The story of "Apollo 11" is told without new narration, using only voices from 50 years ago like the newscaster who explained the mission by saying, "Apollo 11 has been given the mission of carrying men to the moon, landing them there, and bringing them safely back."

History comes alive in the new movie that honors a great achievement by showing how remarkable it was, rather than just telling us about it.

I reminded the film's director that, "success was not assured, was it?" Todd Douglas Miller replied simply, "not by any means."

Vivid footage re-discovered in The National Archives, "puts you there, it puts you right there in the middle of it all," he explained.

The key was finding a way to transfer 65 mm film, shot in high resolution by professionals NASA hired.

"They got all these really great pre-launch sequences around the beach: close-ups of people's faces, etc.," Miller said.

To show the imagery in all of its detail, a digital transfer was needed and a special scanner had to be invented here in the city at a company called Final Frame.

"By doing that, it takes you on a ride, and it invites you to discover exactly what the people you are watching are discovering as well," Miller said.

The idea is to give the space program a human face.

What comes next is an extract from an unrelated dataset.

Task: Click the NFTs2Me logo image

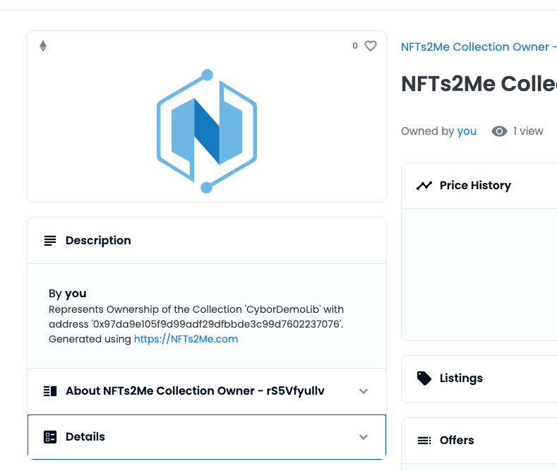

Watching the three astronauts before launch, "you could see the weight of what they were about to do."

Everyone knows the moon landing was a great triumph, and yet, I was on the edge of my seat watching events in the past, made so real, they feel contemporary. As a newscaster correctly predicts, "the enormity of this event is something that only history will be able to judge."

Half a billion people watched the moon landing, and that in itself was a great achievement. Beaming back images from the moon was not possible when President John F. Kennedy announced the U.S. would go there within a decade. Following his bold prediction, he is said to have turned to his advisers and said simply, "the details I leave to you."

This CNN film finds the glory in all those details.